Is XW acting as AC to DC battery charger, so current delivered comes from rectified sine wave, drops to zero ever 1/120th of a second?
vs. DC charge controller delivering constant current from HF PWM through an inductor?
There may be some differences in how BMS measures and reacts to current & voltage. Would have expected better behavior with DC source, but maybe peaks from pulsed current cause it to recognize higher state of charge.
However, does BMS have anything to do with charging behavior (closed loop), or is it just reporting? Do the AC and DC chargers each independently recognize need to go to float based on voltage they see? If each has separate wires to battery, they see voltage at terminals plus IR drop of their own current.
Yes. The DC charge controller is putting out a pretty clean constant DC while the XW-Pro has a lot of 120 Hz current ripple following the AC wave. I thought like you that if anything the BMS would have a better time with the clean DC. The current readout is much more stable, only changing a few tenths of an amps as the MPPT does it's searching. When the XW is charging, it bounces a few amps.
When the XW was my only charge source, I had the CC charge go to 57 volts. It would drop to absorb (constant voltage) mode and the current would ramp down and shut off after 15 minutes. Then the system would sit idle for up to an hour before the Enphase solar production fell to where it would start using battery power.

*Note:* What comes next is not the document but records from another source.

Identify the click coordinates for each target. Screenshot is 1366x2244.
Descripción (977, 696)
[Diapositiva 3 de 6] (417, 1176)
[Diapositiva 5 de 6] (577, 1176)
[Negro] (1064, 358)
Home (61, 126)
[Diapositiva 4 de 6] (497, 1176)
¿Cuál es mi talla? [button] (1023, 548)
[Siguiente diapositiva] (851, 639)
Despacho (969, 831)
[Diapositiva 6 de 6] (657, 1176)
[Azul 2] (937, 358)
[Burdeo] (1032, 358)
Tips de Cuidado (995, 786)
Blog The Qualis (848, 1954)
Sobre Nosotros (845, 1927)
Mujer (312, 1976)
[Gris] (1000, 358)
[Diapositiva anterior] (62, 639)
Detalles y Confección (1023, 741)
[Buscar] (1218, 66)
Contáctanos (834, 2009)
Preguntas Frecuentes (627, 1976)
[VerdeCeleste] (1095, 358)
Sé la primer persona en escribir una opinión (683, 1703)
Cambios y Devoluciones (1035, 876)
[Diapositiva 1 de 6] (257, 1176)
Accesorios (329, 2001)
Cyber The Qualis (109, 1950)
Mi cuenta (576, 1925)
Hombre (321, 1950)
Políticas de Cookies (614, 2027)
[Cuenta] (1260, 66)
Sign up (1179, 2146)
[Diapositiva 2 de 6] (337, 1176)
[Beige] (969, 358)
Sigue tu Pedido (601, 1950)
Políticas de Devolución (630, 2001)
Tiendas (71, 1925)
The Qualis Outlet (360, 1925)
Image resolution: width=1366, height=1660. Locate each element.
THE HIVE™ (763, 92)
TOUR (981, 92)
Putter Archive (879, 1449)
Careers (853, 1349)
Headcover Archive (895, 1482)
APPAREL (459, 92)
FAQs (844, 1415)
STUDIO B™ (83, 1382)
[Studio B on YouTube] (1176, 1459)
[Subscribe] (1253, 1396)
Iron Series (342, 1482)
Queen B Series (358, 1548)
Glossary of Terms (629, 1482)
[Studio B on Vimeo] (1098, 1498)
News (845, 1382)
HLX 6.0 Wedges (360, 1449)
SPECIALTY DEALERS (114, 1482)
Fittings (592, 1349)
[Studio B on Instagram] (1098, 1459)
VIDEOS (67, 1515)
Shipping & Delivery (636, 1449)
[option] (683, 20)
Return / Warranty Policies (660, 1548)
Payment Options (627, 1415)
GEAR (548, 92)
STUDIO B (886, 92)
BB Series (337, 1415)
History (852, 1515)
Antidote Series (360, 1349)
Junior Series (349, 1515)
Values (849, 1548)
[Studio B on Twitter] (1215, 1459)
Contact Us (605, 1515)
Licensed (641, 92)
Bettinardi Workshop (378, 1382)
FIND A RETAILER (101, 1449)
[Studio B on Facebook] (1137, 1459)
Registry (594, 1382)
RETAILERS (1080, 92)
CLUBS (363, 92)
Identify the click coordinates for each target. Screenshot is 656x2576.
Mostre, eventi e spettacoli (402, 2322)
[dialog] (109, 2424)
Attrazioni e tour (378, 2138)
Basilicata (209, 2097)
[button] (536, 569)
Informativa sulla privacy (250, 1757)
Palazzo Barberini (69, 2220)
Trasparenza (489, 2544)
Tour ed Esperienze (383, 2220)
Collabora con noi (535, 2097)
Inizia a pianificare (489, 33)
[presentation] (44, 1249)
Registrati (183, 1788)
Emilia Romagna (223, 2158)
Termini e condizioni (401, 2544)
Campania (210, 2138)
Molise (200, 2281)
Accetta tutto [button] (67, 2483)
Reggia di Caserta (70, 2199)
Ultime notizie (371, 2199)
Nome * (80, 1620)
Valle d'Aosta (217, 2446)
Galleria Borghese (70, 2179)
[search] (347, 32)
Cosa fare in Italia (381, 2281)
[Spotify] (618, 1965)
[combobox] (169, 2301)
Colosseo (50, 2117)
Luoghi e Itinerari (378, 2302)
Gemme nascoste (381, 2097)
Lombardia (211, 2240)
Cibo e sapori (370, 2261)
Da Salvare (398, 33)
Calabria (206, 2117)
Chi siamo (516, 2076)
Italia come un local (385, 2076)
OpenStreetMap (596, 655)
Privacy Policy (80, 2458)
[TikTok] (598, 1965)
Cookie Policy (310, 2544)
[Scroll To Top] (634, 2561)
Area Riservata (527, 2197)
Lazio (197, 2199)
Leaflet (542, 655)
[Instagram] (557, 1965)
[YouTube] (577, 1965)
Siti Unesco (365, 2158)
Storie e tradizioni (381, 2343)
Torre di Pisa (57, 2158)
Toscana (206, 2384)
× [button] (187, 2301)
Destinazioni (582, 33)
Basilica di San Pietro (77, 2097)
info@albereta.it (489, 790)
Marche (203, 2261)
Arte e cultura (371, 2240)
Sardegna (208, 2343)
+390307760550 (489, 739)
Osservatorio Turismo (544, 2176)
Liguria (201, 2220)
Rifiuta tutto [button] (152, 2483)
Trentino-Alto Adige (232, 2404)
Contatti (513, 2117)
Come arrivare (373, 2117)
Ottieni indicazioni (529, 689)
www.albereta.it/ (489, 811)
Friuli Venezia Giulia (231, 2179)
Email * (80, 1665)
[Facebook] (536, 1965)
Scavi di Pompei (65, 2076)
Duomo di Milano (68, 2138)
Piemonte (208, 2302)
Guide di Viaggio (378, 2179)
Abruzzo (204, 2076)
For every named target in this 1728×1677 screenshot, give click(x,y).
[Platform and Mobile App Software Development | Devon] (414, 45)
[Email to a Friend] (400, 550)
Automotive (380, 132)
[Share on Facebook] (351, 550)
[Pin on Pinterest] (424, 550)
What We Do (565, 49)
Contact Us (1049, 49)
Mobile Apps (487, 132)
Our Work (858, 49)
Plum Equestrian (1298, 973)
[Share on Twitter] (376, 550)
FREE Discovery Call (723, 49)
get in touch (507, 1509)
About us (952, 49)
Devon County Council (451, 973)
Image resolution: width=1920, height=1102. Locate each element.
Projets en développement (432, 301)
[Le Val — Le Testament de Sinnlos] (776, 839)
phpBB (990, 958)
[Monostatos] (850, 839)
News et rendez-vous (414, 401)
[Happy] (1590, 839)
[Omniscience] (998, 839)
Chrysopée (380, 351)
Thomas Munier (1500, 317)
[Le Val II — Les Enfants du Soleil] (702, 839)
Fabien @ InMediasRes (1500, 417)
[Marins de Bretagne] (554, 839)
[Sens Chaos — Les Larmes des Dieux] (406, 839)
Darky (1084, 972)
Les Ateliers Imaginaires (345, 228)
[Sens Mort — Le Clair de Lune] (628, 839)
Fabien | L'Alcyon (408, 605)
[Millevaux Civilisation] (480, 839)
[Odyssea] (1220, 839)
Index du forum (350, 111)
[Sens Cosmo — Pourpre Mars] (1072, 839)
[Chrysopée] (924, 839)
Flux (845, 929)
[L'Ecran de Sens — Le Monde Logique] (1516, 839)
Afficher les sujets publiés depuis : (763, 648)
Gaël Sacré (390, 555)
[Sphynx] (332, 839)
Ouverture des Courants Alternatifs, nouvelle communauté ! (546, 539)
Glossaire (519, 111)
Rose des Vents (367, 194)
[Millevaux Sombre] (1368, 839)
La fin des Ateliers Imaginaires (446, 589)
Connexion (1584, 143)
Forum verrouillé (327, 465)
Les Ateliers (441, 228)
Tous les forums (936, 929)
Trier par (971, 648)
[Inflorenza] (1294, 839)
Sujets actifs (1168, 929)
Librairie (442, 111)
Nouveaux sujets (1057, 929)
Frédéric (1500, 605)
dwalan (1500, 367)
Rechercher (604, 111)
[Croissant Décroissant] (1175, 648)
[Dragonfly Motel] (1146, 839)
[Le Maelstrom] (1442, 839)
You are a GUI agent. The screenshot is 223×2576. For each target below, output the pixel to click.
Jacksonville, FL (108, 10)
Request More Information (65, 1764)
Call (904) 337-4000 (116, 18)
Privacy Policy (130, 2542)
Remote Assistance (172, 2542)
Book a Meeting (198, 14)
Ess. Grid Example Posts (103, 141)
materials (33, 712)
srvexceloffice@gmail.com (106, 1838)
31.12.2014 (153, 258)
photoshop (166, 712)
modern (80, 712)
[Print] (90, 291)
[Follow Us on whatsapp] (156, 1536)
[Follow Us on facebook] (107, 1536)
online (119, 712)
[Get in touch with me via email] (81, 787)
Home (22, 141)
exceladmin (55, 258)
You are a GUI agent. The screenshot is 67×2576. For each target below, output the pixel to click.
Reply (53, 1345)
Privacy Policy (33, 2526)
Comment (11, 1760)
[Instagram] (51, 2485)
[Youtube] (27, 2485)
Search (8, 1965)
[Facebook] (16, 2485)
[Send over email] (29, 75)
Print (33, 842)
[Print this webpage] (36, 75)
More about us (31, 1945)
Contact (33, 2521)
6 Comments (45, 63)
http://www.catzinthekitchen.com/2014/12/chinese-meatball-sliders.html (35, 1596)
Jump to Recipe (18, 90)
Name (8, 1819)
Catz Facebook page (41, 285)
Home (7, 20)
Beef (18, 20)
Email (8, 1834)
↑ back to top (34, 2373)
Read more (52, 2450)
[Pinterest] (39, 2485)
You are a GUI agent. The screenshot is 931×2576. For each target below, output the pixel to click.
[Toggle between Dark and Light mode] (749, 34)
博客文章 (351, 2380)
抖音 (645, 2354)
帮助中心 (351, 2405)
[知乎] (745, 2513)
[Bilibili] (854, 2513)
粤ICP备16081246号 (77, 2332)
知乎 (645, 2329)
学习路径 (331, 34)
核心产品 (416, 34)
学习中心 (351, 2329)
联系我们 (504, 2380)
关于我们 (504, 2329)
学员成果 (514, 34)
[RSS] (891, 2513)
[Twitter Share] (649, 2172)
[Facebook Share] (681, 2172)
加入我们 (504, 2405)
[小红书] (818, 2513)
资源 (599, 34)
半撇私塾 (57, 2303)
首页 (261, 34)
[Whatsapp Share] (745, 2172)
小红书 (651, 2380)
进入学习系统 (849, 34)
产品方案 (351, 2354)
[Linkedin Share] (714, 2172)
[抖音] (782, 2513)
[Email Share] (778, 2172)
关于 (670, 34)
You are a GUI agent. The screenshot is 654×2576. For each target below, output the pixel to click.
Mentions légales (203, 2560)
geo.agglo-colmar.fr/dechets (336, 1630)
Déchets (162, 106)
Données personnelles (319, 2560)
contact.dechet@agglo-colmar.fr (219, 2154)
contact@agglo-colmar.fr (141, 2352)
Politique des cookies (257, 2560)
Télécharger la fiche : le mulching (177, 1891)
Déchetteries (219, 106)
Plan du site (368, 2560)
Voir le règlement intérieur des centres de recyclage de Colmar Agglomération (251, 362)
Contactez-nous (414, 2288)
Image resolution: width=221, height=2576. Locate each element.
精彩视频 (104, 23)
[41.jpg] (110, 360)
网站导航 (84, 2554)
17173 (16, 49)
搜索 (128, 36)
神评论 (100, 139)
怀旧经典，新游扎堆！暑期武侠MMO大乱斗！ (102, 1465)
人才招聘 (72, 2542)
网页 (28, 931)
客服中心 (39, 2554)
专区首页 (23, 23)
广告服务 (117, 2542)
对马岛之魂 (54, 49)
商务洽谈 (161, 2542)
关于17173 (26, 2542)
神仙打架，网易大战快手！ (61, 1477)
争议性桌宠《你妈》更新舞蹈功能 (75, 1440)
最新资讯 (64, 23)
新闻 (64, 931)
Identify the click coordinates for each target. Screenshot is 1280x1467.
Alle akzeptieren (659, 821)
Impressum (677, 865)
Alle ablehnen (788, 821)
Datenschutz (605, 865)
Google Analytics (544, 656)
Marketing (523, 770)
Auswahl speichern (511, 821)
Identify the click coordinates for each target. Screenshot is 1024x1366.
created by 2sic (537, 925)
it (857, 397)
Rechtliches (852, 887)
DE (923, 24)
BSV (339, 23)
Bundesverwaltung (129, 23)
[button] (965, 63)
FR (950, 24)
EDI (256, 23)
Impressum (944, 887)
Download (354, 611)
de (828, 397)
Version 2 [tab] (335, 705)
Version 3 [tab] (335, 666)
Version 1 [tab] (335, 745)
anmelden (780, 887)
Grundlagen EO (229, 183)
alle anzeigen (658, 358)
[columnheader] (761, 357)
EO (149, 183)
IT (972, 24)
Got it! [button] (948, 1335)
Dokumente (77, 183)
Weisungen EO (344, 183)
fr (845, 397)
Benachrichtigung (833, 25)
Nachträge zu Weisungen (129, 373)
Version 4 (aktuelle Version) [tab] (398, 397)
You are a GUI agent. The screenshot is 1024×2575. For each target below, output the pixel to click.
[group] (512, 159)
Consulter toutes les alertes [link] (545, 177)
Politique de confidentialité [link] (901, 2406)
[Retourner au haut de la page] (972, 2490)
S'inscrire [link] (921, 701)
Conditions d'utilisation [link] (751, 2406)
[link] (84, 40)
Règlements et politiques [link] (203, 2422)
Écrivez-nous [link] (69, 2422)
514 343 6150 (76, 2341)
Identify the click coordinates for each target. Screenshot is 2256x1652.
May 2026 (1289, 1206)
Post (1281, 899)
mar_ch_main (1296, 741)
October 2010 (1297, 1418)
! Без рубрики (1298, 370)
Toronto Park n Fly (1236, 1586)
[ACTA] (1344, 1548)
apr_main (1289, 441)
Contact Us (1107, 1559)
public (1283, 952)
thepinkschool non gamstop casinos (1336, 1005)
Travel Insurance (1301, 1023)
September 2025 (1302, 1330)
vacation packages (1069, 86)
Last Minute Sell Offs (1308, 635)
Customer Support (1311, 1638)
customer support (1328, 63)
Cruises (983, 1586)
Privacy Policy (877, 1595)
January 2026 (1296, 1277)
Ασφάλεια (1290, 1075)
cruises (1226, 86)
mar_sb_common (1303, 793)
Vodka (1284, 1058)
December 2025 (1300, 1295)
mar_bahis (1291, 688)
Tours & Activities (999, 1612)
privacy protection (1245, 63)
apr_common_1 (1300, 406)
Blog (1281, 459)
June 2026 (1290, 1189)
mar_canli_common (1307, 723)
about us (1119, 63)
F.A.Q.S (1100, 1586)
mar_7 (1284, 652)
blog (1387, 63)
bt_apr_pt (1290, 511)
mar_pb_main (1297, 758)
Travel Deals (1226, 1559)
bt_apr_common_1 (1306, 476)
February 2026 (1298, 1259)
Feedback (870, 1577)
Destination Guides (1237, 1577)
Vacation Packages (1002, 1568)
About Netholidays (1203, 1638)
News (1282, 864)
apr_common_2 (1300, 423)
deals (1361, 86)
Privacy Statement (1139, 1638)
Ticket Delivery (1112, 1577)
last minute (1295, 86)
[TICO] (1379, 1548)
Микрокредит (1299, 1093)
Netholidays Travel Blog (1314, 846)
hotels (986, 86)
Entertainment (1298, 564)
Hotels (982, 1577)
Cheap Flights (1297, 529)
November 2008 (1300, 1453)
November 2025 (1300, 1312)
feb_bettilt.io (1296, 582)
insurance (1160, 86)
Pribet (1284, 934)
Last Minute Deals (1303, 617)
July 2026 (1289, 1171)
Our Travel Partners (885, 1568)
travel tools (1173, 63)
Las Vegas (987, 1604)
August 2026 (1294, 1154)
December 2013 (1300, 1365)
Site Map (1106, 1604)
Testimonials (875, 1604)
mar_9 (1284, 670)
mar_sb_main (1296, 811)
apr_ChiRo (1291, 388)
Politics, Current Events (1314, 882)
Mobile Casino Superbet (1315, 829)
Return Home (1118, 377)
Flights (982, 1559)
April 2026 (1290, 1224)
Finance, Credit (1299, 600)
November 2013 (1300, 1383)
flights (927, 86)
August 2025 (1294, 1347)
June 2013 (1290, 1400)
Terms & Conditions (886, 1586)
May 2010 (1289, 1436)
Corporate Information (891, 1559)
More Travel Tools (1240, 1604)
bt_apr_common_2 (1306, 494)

Now with the added DC charging, the XW is now programmed to go into Absorb CV mode at 56.7 volts. It still makes the obvious transition to CV and the current falls off in about 10 minutes now, because the DC charge controller is still supplying current. On many days, this was happening as early as 11:30 am to noon. So the DC charge controller was still pushing 24 amps into the battery bank. The JK-BMS is only on half of my battery bank. The other half has a pair of dumb Daly BMSs. So when the XW drops to standby, the JK-BMS is showing 12 amps of charge current still. The other 12 amps is going into the Dalys.
Looking at the graph from yesterday, when it was very sunny, the XW absorb phase only lasted about 6 minutes. When the DC charge controller pulls the voltage a little higher, the XW shuts off charge current, as it should in CV mode. On that day, the voltage kept climbing for 4 more hours. At that point, the batteries did reach the DC charge controllers CV set point. They call it "Boost" mode. It is CV at 58 volts now, but it is measuring a the charge controller terminals, AND it reads about 0.2 volts high. So the true battery voltage at this point was 57.8 volts. The XW reports the voltage as staying dead flat from 3:30 to 7 pm. That is 3.5 hours of very little battery current, but it still didn't trigger the reset. The XW battery graph shows the voltage at 57.86 from 4:23 pm to 7:03 pm. That should trigger the BMS to see it as a full battery.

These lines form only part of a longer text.